5-34 and its hexachords

 The five-note pitch-class set for the dominant ninth chord is Forte-label 5-34 (0, 2, 4, 6, 9). Here it is with its inverse (the set is symmetrical and so both forms have the same notes, just with D at the bottom or at the top). As a "science experiment" (to quote Dr. Emmett Brown), I've written out the hexachords that can be made by adding one note to 5-34. In each case, I've marked the new note.

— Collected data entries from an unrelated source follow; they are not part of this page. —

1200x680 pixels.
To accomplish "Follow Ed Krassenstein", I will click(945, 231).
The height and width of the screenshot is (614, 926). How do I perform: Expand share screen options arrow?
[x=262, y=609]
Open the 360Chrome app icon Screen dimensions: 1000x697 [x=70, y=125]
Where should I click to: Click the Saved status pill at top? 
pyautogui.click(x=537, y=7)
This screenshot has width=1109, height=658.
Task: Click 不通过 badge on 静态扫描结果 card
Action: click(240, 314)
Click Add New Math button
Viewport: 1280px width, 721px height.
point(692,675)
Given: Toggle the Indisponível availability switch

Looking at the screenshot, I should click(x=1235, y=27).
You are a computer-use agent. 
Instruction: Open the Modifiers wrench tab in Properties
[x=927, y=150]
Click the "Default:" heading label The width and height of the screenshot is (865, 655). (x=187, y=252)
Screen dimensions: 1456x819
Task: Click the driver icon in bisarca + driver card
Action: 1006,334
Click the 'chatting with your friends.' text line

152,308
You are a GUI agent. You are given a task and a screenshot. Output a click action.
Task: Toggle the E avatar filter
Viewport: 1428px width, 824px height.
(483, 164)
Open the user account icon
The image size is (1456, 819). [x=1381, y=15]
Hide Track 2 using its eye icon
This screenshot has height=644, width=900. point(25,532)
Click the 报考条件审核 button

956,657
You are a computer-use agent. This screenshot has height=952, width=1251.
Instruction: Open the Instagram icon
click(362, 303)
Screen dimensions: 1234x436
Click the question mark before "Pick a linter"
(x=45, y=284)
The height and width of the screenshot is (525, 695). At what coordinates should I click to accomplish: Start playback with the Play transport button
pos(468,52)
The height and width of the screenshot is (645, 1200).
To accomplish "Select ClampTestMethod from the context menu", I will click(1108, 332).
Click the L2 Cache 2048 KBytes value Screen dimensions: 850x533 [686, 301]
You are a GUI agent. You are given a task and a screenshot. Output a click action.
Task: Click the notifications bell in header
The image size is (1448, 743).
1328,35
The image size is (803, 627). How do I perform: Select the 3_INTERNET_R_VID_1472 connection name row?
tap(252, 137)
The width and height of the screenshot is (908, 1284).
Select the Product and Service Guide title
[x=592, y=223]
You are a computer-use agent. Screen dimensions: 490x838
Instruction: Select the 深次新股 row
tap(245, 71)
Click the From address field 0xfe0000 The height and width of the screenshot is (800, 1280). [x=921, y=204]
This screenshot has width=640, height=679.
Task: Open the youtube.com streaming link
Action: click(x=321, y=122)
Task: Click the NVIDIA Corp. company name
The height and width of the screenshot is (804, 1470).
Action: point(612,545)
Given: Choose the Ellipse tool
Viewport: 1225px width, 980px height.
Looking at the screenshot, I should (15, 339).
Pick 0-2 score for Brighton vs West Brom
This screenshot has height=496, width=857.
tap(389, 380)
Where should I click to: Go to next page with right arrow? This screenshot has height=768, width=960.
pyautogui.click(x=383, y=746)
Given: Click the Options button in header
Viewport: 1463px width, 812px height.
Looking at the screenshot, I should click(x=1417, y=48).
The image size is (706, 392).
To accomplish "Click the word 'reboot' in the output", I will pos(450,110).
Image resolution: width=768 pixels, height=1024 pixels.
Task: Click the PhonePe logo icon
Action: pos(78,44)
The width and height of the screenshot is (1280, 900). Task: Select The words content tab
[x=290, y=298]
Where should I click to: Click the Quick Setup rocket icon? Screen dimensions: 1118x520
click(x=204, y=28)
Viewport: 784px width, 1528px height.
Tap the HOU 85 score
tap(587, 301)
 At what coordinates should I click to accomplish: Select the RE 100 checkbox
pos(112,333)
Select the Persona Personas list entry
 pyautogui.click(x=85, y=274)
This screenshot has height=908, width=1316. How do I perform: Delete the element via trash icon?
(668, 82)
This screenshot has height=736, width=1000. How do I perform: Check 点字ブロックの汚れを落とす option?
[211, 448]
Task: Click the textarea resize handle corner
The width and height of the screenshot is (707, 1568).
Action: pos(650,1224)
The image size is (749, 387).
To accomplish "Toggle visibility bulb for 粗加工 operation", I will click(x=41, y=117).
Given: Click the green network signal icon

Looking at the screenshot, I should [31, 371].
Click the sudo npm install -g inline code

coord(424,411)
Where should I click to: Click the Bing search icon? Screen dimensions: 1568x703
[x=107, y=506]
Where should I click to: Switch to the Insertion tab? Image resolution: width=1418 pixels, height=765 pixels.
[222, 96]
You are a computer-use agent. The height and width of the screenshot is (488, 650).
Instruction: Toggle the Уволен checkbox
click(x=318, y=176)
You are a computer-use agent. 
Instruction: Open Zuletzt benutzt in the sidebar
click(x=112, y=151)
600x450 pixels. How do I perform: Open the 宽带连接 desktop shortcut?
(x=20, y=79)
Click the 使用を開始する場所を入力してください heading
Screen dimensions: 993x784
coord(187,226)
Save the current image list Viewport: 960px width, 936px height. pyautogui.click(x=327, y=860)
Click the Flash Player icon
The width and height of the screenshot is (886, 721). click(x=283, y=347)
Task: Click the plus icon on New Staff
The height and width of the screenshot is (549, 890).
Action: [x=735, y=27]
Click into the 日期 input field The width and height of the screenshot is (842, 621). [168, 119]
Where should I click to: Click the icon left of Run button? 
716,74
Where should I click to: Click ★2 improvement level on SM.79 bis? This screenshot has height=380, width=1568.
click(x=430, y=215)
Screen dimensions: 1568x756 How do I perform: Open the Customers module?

The first pair (with either C# or Eb) further increases the already strong whole-tone character of the dominant ninth chord when written as a scale. The second pair (with C or E) does the opposite: bring out the diatonic-scale qualities. I'm not sure what to say about the third pair (with A# or F#), but the last one (with the Ab axis of symmetry) almost succeeds in undermining the whole-tone quality with the fully diminished (as F-Ab-B-D).

Here are all eight again, this time written out as chords, followed by "shortened" versions that might be familiar (or at least usable) as voiced harmonies. The second system gives an alternate voicing for each of the seven hexachords followed by a plausible tonic-chord voicing.


Note that hexachord 1 is the dominant with a sharp 11. Hexachord 2 is the dominant ninth with both diatonic and raised 5th. In the second system I've simplified it to a dominant ninth with (just) raised fifth. Hexachord 3 is the generally unusable diatonic dominant 11th, but it has several -1 and -2 voicings, two of which are shown. Hexachords 5 & 6 split a note: for hexachord 5 it's the ninth, A-A#, OR the third, B-Bb; for hexachord 6 it's the 7th, F-F#. The last hexachord combines qualities of major and minor ninth chords. (The last two hexachords might perhaps be understood as splitting the root--for 6, G-Gb; for 7, G-G#--but I've never been able to absorb that idea.)